Tech Info: Technology helps Santa Claus make magic

Published on 21/12/2008

Ever wondered how Santa Claus can travel around the world in just one night on his reindeer-pulled sleigh and deliver toys to all the children? “He exploits the space-time continuum,” says Larry Silverberg, a professor of mechanical and aerospace engineering at North Carolina State University.

Santa’s magic may go far beyond merely traveling across 200 million square miles (322 million sq km) to visit hundreds of millions of homes of believing children in just one night, Silverberg said. “He understands that space stretches, he understands that you can stretch time, compress space and therefore he can, in a sense, actually have six Santa months to deliver the presents,” Silverberg told Reuters. “In our reference frame it appears as though he does it in the wink of an eye and in fact there have been sightings of Santa, quick sightings, and that’s in our reference frame, but in Santa’s reference frame he really has six months.”

Silverberg said his research has established that Santa does not, as commonly thought, carry enough presents for each child in his sleigh. “How could he?” Silverberg asked.
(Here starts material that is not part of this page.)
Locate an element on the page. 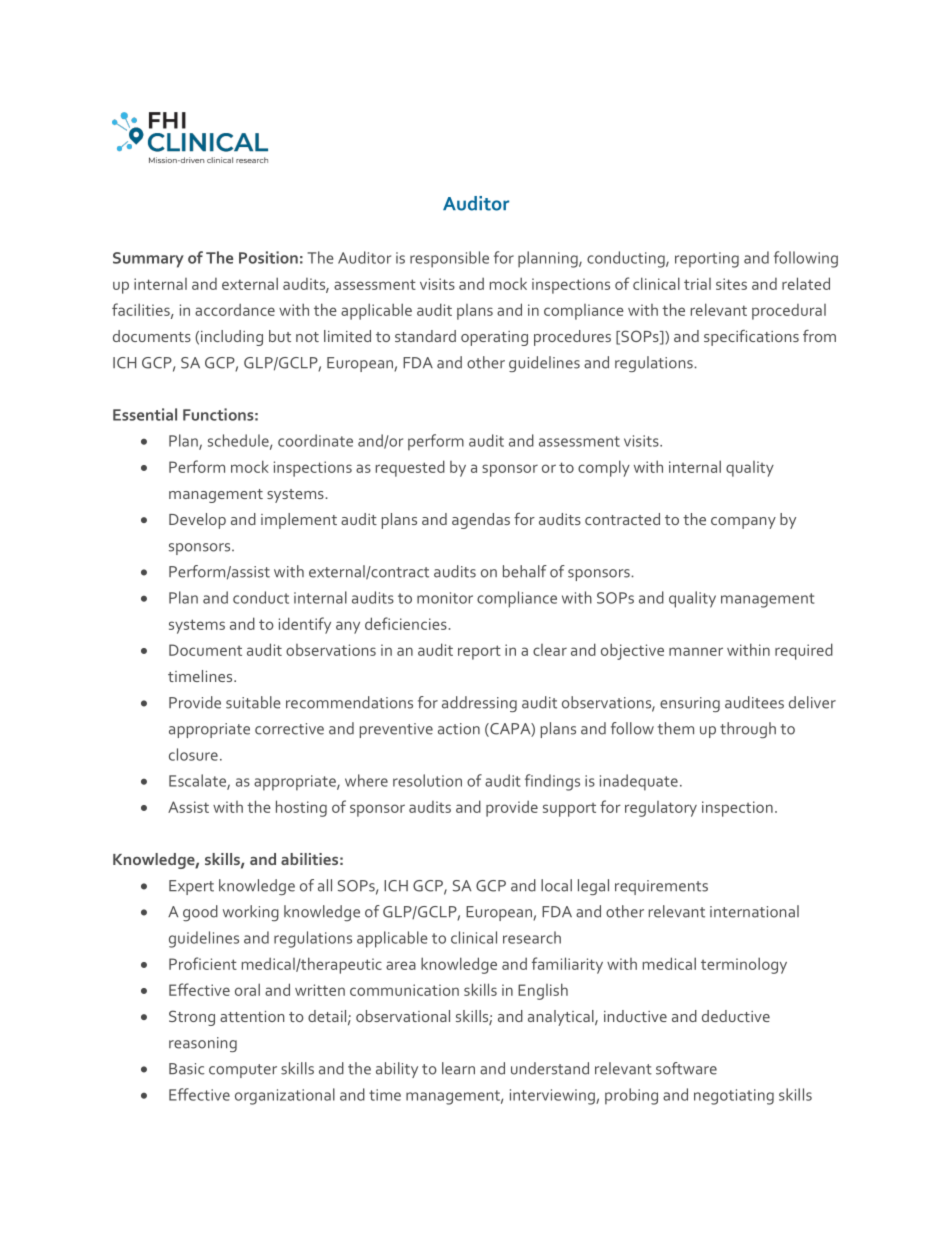 Image resolution: width=952 pixels, height=1233 pixels. manner is located at coordinates (696, 651).
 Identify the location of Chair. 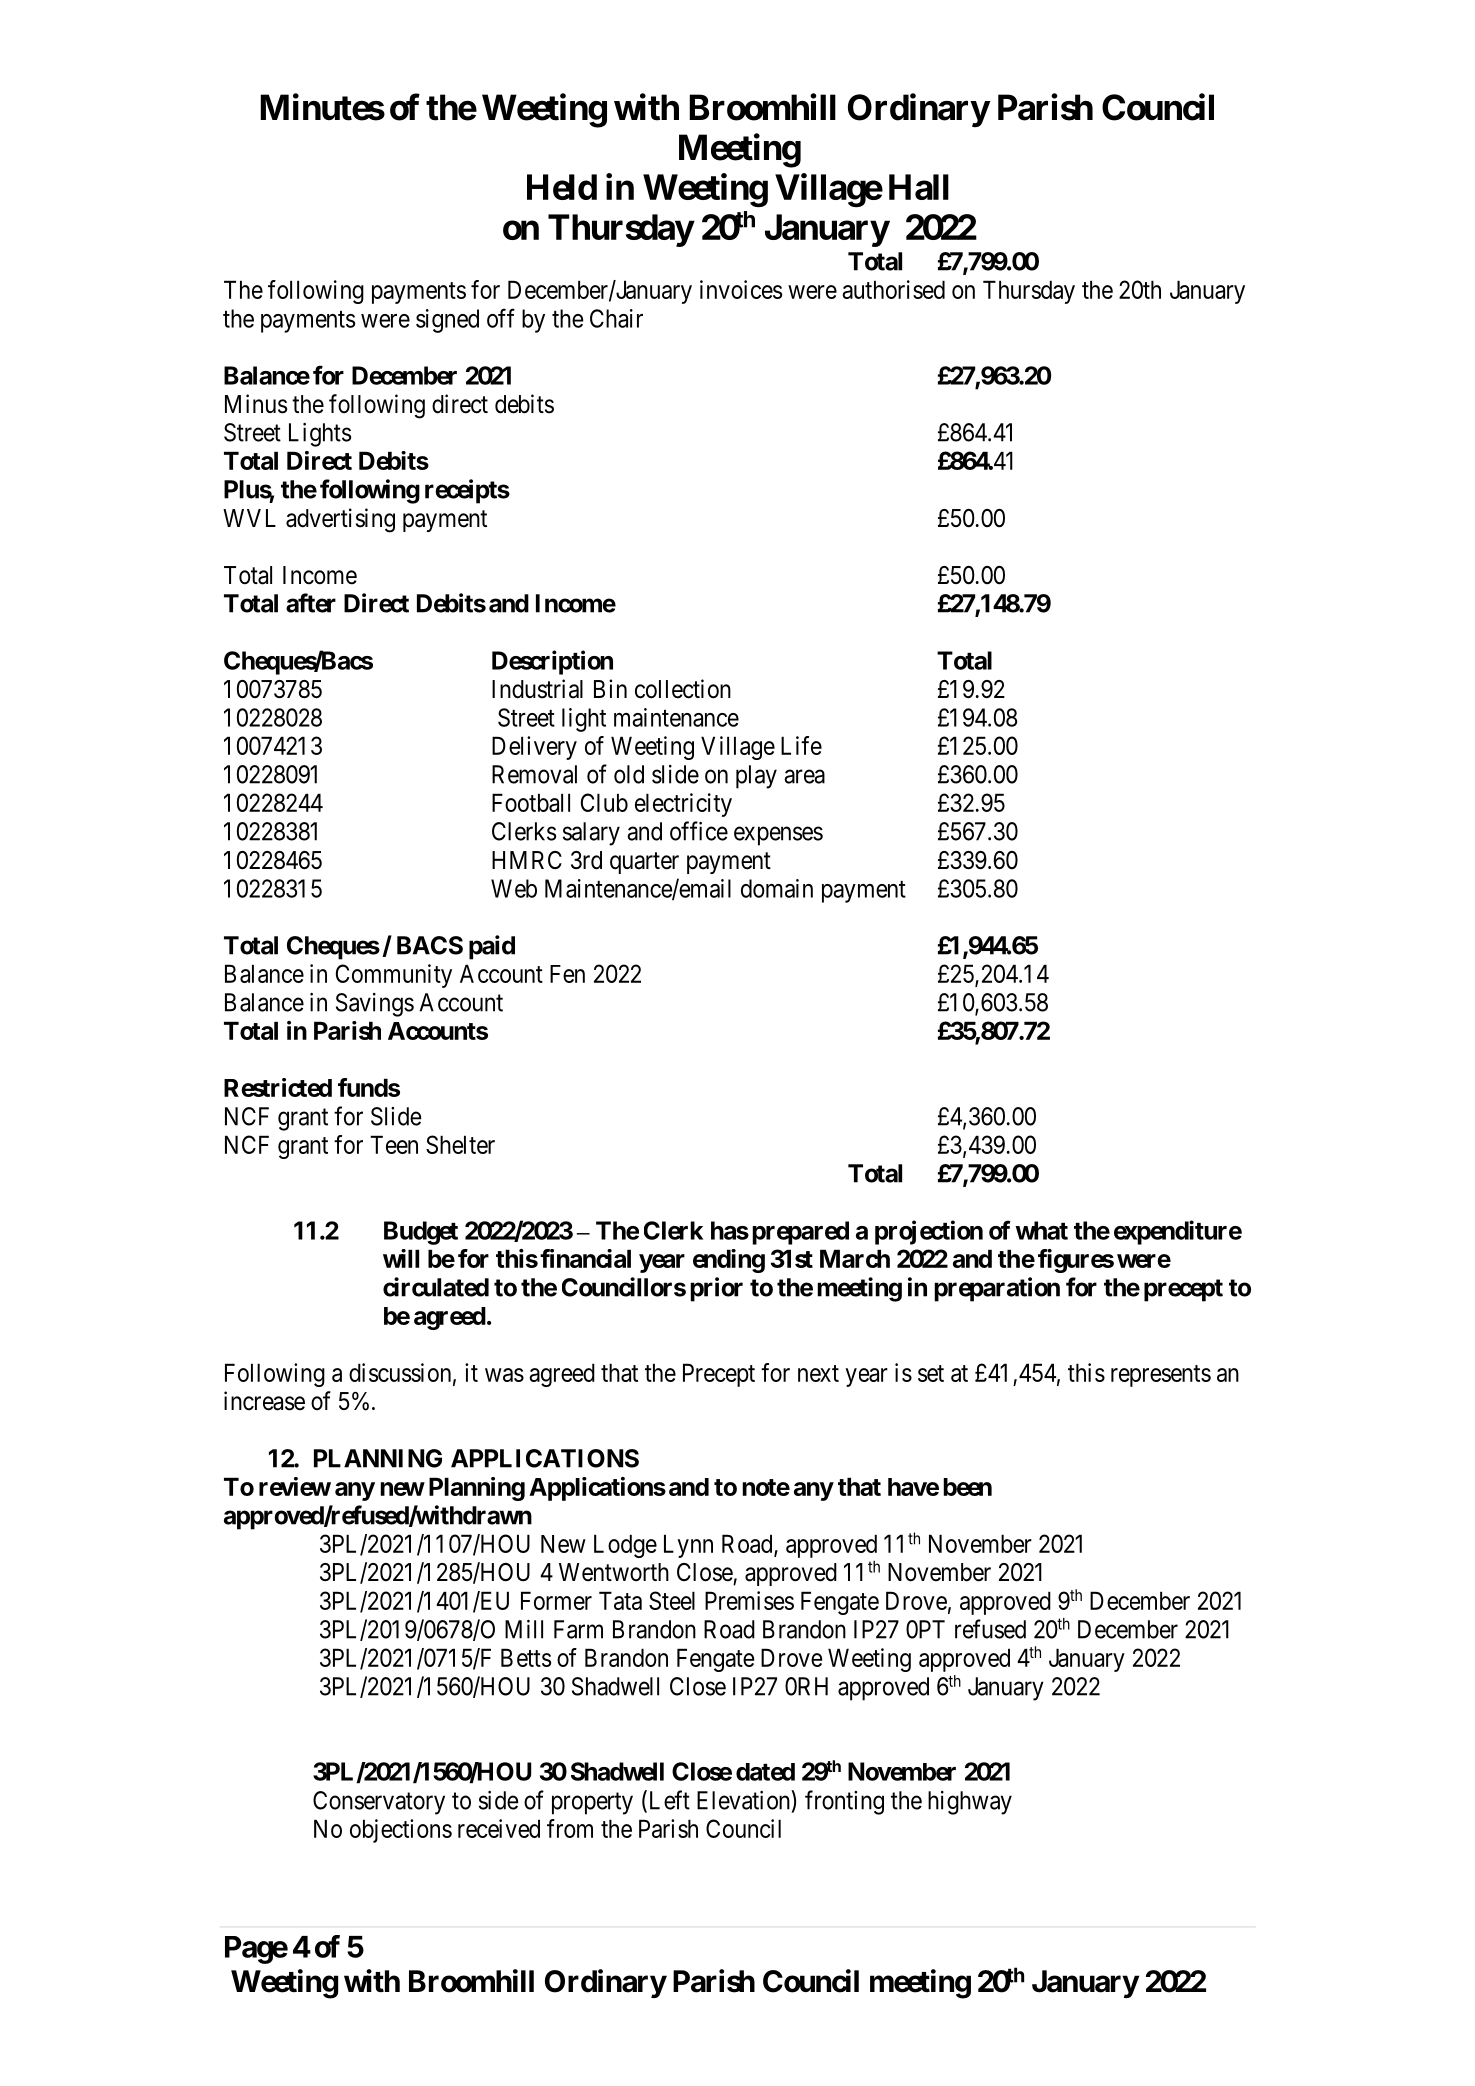
(616, 318).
Santa’s trip takes in all continents and all time zones. Silverberg says his sleigh is equipped with an onboard sleigh guidance system. His reindeer, says Silverberg, are genetically bred to fly, balance on rooftops and see in the dark.

What are you looking at? scientists find out

Japanese researchers have reproduced images of things people were looking at by analysing brain scans, opening the way for people to communicate directly from their mind. They hope their study, published in the US journal Neuron, will lead to helping people with speech problems or doctors studying mental disorders, although there are privacy issues if it gets to the stage where someone can read a sleeping person’s dreams.

“When we want to convey a message, we need to move our body, for example by speaking or by tapping a keyboard,” said Yukiyasu Kamitani, the project’s head researcher from the Advanced Telecommunications Research Institute International, a private institute based in Kyoto, Japan.

Such technology might one day open the way to communication for people who cannot speak. Researchers from the five institutions involved in the research used a medical brain scanner to look at activity patterns in the visual cortex.